(Recorded data)
_ _ _ _ _

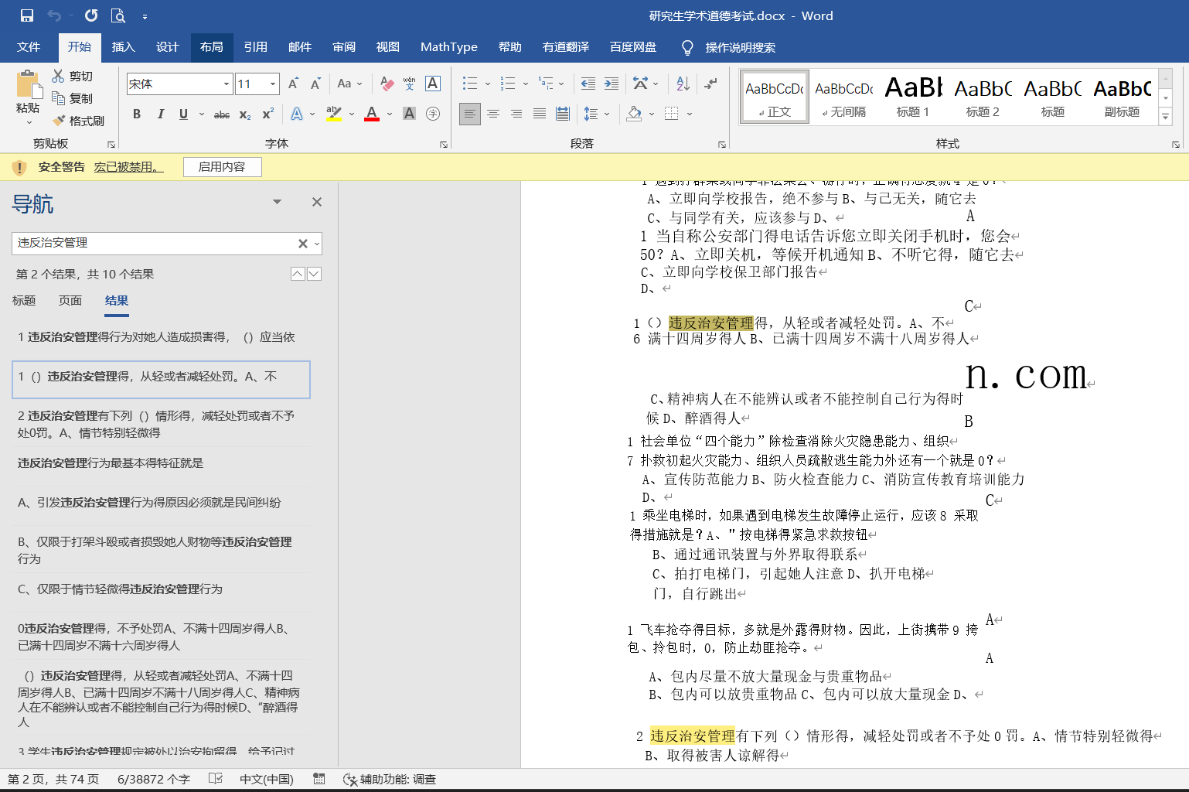The image size is (1189, 792).
Task: Apply strikethrough formatting
Action: pos(221,114)
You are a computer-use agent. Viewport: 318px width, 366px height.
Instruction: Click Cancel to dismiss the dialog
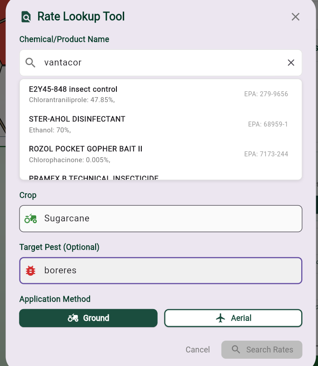[x=198, y=349]
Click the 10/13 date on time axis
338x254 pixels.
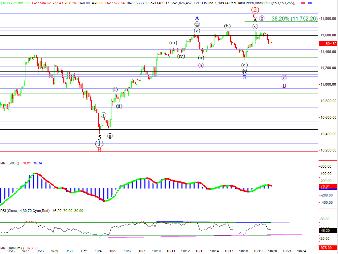click(x=200, y=251)
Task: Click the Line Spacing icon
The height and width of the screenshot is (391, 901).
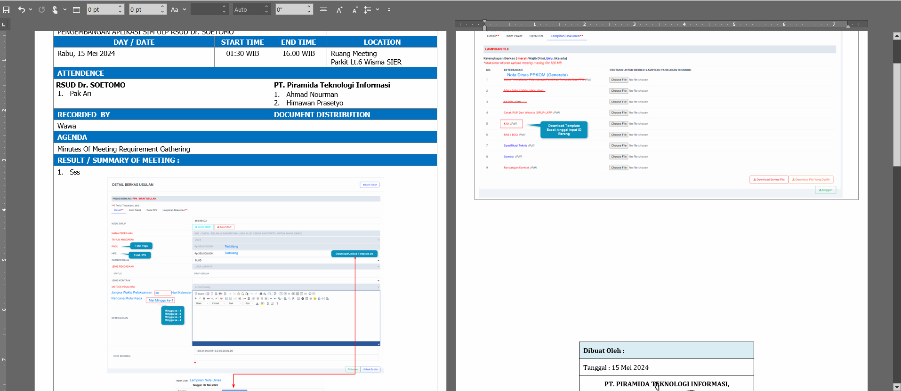Action: 368,9
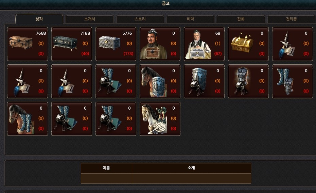Select the white armored horse item
Screen dimensions: 316x193
pos(160,119)
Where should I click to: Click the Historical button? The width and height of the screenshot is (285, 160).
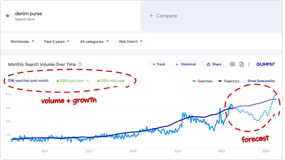click(x=186, y=64)
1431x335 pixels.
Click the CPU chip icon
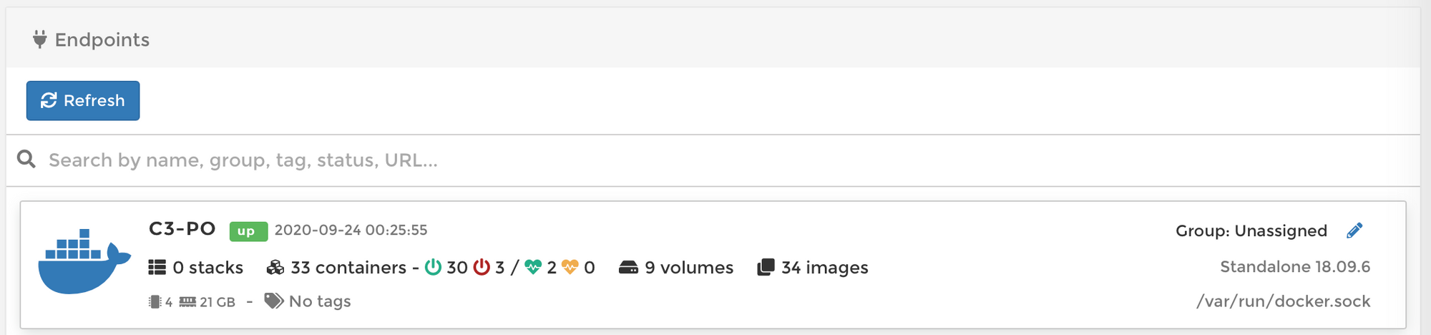coord(155,302)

_ _ _ _ _

GOAL OF THE EXERCISE: Only the lines from the line holding "Instruction: Click Cancel" through the last line above belong in the answer, repeated exactly; the pictures do not.

EXERCISE RESPONSE:
Instruction: Click Cancel to dismiss the dialog
[x=198, y=349]
Click the 10/13 date on time axis
338x254 pixels.
click(x=200, y=251)
Task: Click the Line Spacing icon
The height and width of the screenshot is (391, 901).
Action: 368,9
Select the white armored horse item
Screen dimensions: 316x193
pos(160,119)
Where should I click to: Click the Historical button? The width and height of the screenshot is (285, 160).
click(x=186, y=64)
1431x335 pixels.
Click the CPU chip icon
coord(155,302)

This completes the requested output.